Studley is a parish in Stratford on Avon District and one of the largest villages in Warwickshire with a population of around 6,500. It lies to the far west of the county just beyond the outskirts of Redditch.
The manor of Studley was recorded in the Domesday Book, mostly as part of the lands of William son of Courbucion who was appointed Sheriff of Warwick soon after in 1086.
Peter de Studley (Corbizum) founded his priory at Studley on the western bank of the River Arrow in about 1150. Home to the brotherhood of Augustinian friars, it survived until the Dissolution of the Monasteries by Henry V111 in 1538 when it was sold to Sir Edmund Knightly. All that remains of the priory today are fragments of a 14th Century window into which is set a chimney bearing the date 1539 in the gable of the farmhouse which was built within the ruined hall. A finely carved floriated stone coffin lid commemorating as 13th Century prior was discovered on the site in the 1930’s and this now rests in the chancel of the Parish Church.
The earlier of the castles lays on a mound just north of the Parish Church. Mediaeval in origin it is believed to have been built in the late 11th century by William Courbucion (cf Corbizum), though nothing now remains other than a length of ditch.
Now standing on the site is an early 16th century timber framed building which remains in private hands and referred to as the Old Castle Manor. Studley’s ‘new’ castle stands on a rise ¼ mile north of its old one. The castle was built in 1834 by the wealthy baronet Francis Lyttleton Holyoake Goodricke. It possesses a central round, a stone keep in the Norman style, the remainder is gothic in appearance.
From 1901 it housed Studley Agricultural College for Women, an institution founded by Lady Warwick for daughters of the gentry. It was then part of the Rover Group when the castle became a management development college. Latterly it has become a conference centre of some repute famed for its excellent cuisine. It is now a hotel part of the Best Western group.
The growth of Studley to its present size was based on the development of the needle industry which flourished in the area from the 17th Century. The earliest reference is to a William Lea in 1695. From a cottage industry the trade grew rapidly. During the 19th Century steam powered mills were built to produce needles, fishing hooks and fishing tackle which contributed much to the prosperity of the village during the 19th and 20th centuries. Hall, Morrall, Milward were all names to be reckoned with in the industry. Of Michael Morralls needle works all that remains today in the building known as the Griffin Inn. William Halls factory between Marble Alley and the Alcester Road was demolished in 1980 and has been replaced by a supermarket. Its external steel structure and primary colours was disliked by many people, this was again replaced in 2003 by another supermarket of a more pleasing appearance.
Today there is but a vestige of the trade in Studley but its heritage survives.
For more information see https://www.facebook.com/Studley-Heritage-199473473780535
The A435 runs through the heart of the village. Traffic problems have long been acknowledged and plans for a bypass were drawn up. However the scheme was no longer identified both with the national and county’s capital programme for implementation, therefore plans for a bypass were withdrawn. Residents are still bitterly disappointed by the decision to cancel the bypass scheme and the traffic still thunders through the village.
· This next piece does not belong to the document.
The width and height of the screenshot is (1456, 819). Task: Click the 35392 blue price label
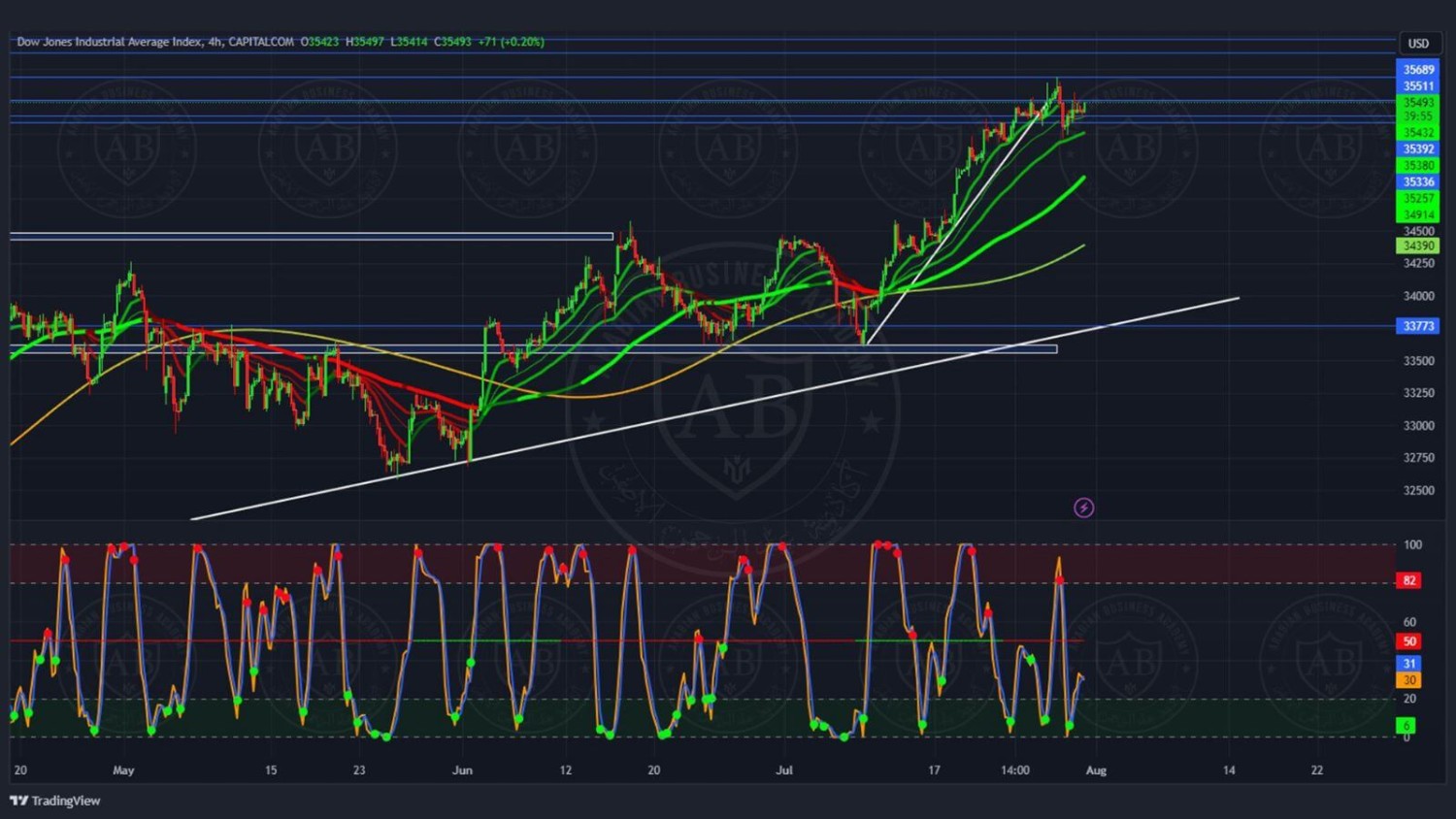(1418, 149)
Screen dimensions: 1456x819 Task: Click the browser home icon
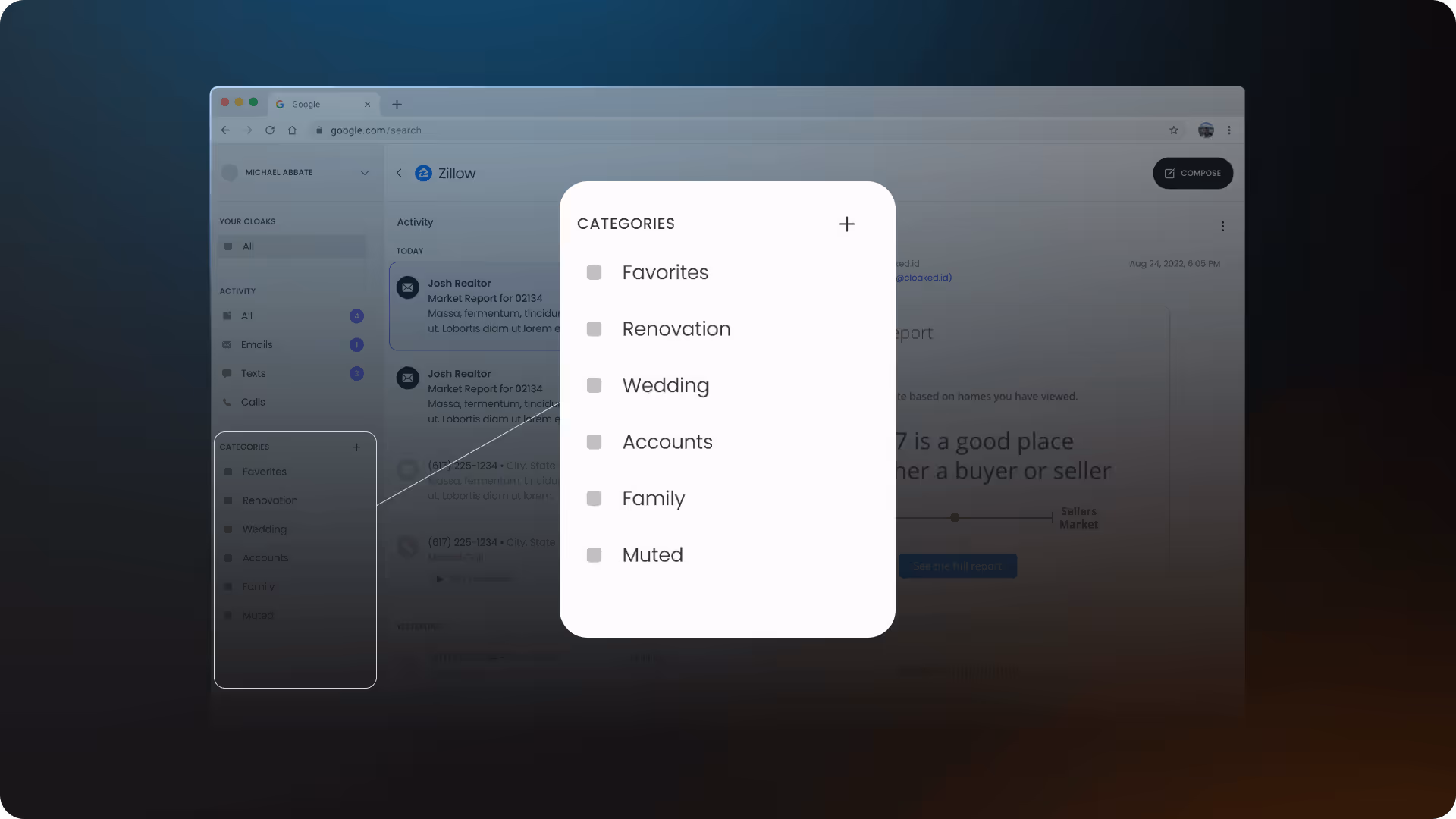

Studley has a reasonable range of retail services for its size including two supermarkets, post office and butchers. It has primary and secondary schools, churches of different denominations, a well equipped village hall, doctors, vets and dentists. It was a huge blow when we heard the fire station is to close in 2013 after a hard fought campaign to keep the service. The library is also in jeopardy, but hopefully a home may be found in the Village Hall to keep the service going. It also has several active sports clubs and facilities together with a skate park.
There are a number of industrial estates in and around the boundaries of Studley which continues to provide employment opportunities.
In the current economic climate a number of retail outlets have closed and there is a concern that the village centre is deteriorating but it is hoped in future years new businesses will continue to be attracted to Studley and economic growth will increase which in turn will benefit each and everyone.